“V-KIST”

Moon Kil-ju, head of the steering group of the KIST ODA program (left) and Tran Viet Thanh, vice minister of the Vietnamese ministry of science and technology, discuss establishing “Vietnam KIST” on March 20th in Vietnam.
Moon Kil-ju, head of the steering group of the KIST ODA program (left) and Tran Viet Thanh, vice minister of the Vietnamese ministry of science and technology, discuss establishing “Vietnam KIST” on March 20th in Vietnam.

 

Korea will share the “KIST Model” with Vietnam, which serves as a foothold for technology industrialization of the country. The “V-KIST” blueprints were unveiled on March 20 in Hanoi, Vietnam by Moon Kil-ju, ex-president of the Korea Institute of Science and Technology (KIST) and experts on Vietnam and KIST, who have been preparing to set up a Vietnamese KIST, or V-KIST.

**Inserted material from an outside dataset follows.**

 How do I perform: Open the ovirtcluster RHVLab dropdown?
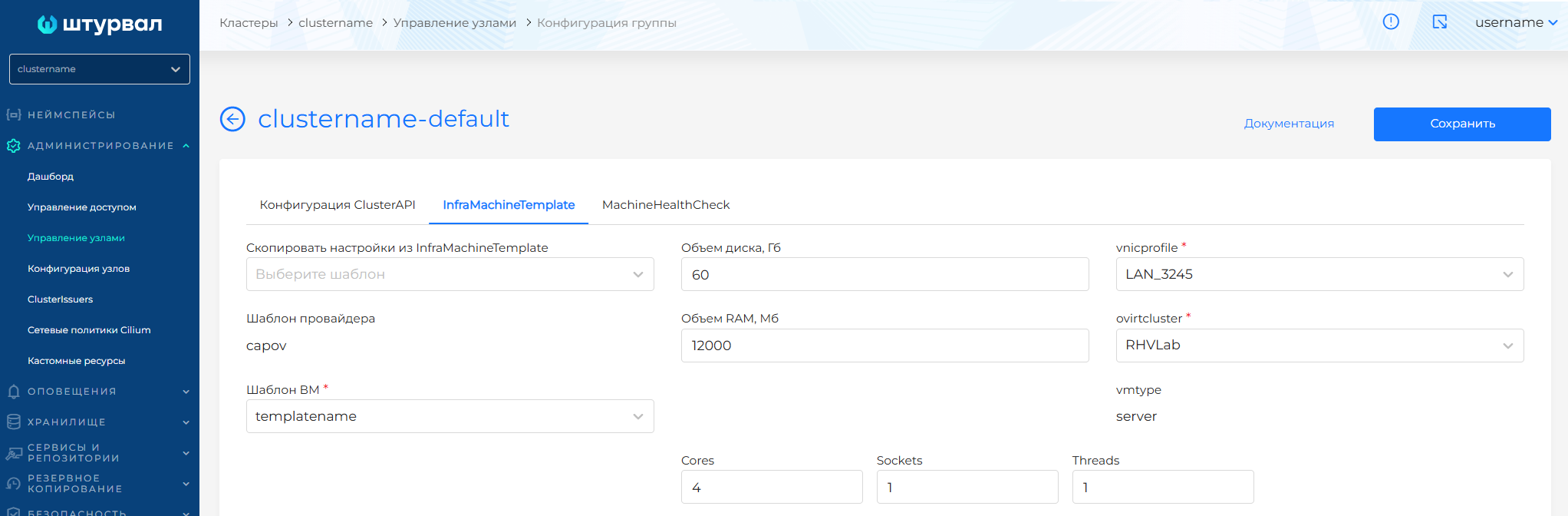[1319, 346]
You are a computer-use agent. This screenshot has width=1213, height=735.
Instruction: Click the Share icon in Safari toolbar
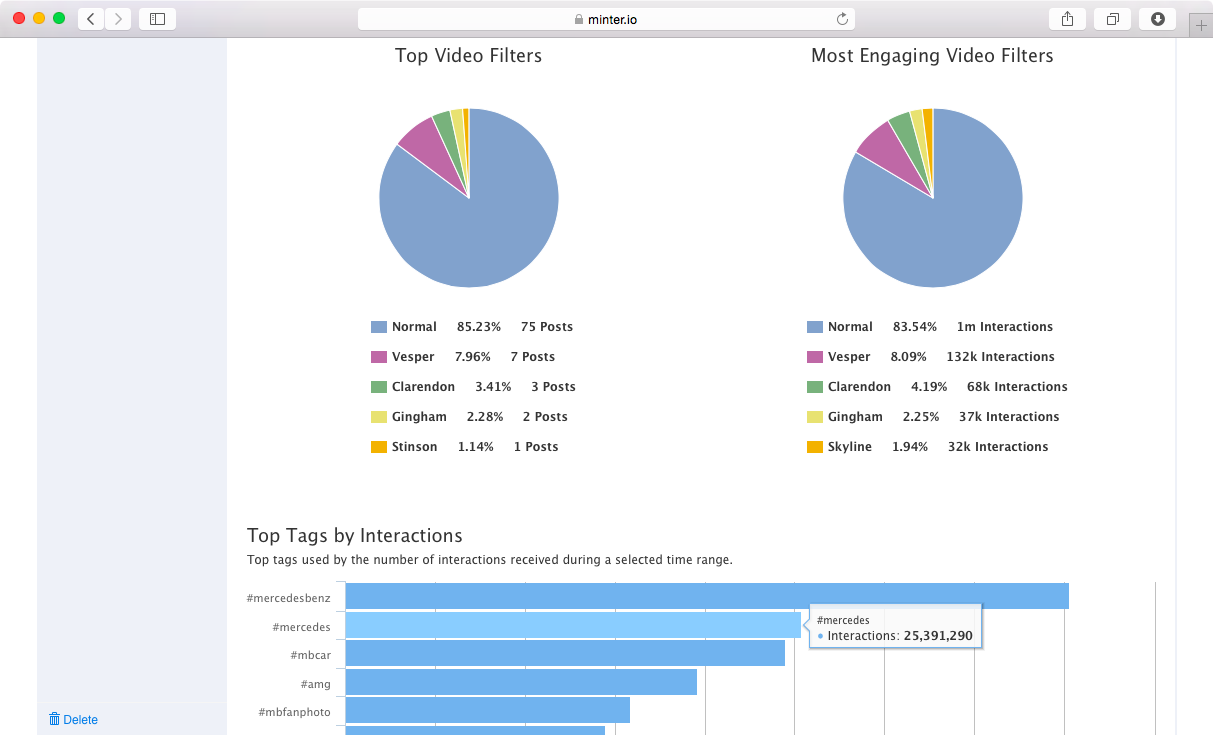(x=1067, y=17)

The V-KIST project master plan includes visions of the institute, goals, fundraising for its stable operation, construction plans for V-KIST to be opened in 2017, its research areas, and strategies for transferring KIST experience and operational knowhow.

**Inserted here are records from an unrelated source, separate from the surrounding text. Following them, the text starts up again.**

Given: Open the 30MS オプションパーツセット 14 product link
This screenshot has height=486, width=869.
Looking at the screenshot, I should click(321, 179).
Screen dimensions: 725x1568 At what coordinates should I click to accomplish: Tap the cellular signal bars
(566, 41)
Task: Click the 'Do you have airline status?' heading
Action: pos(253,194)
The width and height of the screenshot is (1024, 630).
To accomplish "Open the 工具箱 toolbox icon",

Last year, the Korean government decided to go ahead with the project, upon the Vietnamese Government’s request for “support for establishing a KIST-like science and technology institute” as part of the Korea International Cooperation Agency’s (KOICA) Development Experience Exchange Partnership (DEEP) program under the umbrella of the Foreign Office. The project is the largest among Korea’s Official Development Assistance (ODA) operations in developing countries.

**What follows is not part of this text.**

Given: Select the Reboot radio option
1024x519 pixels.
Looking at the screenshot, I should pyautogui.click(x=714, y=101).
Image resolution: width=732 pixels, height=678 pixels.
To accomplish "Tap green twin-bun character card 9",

The Vietnamese economy is heavily dependent on light industry, similar to the 1970’s economic structure of Korea. V-KIST is anticipated to play a major role, as it did in Korea, in nurturing a high value-added heavy and chemical industry for Vietnam’s economic growth.

According to the master plan, the Korean government will give the KOICA an additionl US$35 million to build a research institute with the main building and 300 researchers, and to hand over research equipment and knowhow by September 2017. The Vietnamese government set up infrastructure and a 20 hectare (60,000 pyung) plot of land in Hoa Loc Technopark, a 30 minute drive from the capital of Hanoi.

The research will first focus on electronic materials and component-related industrial technology and biotechnology based on natural products, to nurture Vietnam’s strength. In the long run, it is expected to proceed with developing IT fusion and BT fusion future resource technology.

Both countries are scheduled to launch the project in the first half of the year at the earliest, after detailed negotiations.